Einige Ortskräfte aus Afghanistan haben es bereits mit ihren Familien nach Siegen geschafft. So auch die Familie Masiullah. In Afghanistan hat Hafizi Masiullah neun Jahre bei der Gesellschaft für Internationale Zusammenarbeit (GIZ) im Bereich Technik als Ortskraft für Deutschland gearbeitet und Generatoren aufbereitet. „Man merkte der Familie sofort an, dass sie Schlimmes erlebt hat. Das konnte man aus ihren Gesichtern ablesen“, sagt Zohra Soor-Nurzad vom Verein „Stitching for School and Life“. Sie unterstützt die Familie seit ihrer Ankunft als Dolmetscherin bei Behördengängen und anderen Dingen.
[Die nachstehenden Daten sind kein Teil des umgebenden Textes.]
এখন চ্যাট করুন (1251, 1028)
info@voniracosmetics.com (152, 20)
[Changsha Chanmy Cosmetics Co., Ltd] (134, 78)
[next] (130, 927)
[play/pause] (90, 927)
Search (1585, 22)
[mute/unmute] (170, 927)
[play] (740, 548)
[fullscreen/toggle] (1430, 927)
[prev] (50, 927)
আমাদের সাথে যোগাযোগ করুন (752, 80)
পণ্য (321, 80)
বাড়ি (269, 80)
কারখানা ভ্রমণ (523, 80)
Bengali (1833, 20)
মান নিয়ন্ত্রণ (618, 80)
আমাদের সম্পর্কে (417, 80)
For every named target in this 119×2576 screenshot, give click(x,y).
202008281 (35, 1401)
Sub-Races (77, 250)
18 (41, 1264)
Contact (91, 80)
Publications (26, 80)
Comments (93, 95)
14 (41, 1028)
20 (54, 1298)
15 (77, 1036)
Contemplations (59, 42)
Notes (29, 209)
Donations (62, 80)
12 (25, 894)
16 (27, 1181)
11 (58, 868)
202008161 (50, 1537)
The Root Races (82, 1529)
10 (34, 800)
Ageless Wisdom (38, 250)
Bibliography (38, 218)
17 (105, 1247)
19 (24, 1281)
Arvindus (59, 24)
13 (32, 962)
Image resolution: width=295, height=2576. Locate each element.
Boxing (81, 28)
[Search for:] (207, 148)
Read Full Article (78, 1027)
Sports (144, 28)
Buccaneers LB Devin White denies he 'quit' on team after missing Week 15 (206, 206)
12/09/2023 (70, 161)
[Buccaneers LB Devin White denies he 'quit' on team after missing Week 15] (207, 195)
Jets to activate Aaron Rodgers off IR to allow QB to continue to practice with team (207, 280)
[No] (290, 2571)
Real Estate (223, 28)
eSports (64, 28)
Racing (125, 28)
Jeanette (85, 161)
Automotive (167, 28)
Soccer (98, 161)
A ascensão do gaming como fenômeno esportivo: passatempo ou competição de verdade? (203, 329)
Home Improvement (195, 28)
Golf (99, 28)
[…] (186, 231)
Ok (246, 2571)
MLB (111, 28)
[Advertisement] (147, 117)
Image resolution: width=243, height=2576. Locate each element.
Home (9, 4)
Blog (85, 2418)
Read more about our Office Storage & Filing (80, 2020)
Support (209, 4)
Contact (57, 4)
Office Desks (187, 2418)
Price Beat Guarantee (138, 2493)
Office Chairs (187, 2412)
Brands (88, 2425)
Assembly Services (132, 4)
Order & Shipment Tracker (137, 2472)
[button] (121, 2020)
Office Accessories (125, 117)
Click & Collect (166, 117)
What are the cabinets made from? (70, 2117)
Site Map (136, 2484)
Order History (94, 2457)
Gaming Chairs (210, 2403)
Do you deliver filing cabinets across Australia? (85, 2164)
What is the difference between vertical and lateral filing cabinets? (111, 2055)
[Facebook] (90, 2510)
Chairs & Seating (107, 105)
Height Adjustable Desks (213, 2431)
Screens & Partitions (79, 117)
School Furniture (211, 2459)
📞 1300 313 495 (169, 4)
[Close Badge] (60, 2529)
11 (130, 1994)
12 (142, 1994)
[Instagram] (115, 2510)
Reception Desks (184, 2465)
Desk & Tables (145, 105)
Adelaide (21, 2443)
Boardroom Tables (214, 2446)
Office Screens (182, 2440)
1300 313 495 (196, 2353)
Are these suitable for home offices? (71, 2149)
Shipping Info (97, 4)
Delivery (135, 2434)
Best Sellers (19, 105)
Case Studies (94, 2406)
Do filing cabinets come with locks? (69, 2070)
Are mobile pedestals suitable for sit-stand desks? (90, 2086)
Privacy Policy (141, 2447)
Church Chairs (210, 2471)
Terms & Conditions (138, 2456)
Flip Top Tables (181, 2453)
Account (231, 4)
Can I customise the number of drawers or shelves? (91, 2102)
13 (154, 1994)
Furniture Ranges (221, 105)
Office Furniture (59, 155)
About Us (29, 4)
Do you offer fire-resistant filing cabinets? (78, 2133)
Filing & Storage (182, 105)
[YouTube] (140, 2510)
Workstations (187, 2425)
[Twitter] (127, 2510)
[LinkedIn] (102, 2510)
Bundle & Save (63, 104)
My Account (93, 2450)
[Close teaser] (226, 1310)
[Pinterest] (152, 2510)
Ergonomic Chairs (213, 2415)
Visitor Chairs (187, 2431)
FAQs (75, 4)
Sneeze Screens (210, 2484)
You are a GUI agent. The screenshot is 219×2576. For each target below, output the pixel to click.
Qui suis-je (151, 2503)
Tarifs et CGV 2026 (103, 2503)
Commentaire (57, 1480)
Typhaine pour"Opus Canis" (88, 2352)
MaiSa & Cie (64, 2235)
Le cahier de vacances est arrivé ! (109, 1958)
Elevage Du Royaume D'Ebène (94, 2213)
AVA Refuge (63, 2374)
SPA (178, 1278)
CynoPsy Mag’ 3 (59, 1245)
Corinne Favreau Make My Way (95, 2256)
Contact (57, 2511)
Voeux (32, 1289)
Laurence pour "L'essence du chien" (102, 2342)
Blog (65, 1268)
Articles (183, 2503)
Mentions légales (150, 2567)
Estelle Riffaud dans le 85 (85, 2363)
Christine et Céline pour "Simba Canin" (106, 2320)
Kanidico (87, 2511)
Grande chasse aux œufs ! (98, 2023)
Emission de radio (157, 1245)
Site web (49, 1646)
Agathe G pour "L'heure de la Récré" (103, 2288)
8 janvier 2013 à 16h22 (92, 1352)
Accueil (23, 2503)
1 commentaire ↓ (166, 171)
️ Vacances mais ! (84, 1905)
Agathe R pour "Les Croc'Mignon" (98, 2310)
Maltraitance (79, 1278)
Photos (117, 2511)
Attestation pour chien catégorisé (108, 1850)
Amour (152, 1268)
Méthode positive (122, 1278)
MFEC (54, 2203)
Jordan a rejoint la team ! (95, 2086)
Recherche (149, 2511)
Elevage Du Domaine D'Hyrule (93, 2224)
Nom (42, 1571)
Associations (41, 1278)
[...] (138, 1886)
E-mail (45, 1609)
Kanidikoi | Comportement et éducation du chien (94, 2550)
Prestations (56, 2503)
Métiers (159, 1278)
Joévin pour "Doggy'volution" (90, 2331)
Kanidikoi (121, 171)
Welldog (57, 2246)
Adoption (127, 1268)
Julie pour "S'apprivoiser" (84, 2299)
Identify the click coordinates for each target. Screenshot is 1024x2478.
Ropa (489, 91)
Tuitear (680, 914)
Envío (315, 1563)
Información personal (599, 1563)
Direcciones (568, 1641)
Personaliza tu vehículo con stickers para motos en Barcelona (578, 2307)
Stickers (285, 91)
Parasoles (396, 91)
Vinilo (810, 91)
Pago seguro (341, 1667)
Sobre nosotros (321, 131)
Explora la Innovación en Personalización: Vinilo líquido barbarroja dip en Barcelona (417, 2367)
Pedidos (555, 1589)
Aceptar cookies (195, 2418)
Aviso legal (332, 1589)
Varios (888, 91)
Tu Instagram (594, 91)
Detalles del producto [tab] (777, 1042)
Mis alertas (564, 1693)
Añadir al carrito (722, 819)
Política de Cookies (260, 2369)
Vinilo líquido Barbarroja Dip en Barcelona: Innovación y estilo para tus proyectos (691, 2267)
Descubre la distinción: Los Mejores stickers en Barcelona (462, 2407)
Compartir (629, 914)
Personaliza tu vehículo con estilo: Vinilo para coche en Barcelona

Afghanistan: Familie Masiullah lebte lange Zeit in Kabul

Die Familie Masiullah besteht aus Hafizi (29) und Laila Masiullah (28) und den zwei Töchtern Mayram (7) und Marwa (8). Laila Masiullah ist aktuell im neunten Monat schwanger, bald gibt es also ein fünftes Familienmitglied. Lange lebten die Masiullahs in Kabul. Ursprünglich kommt sie aus Dschalalabad in der Nähe von Pakistan.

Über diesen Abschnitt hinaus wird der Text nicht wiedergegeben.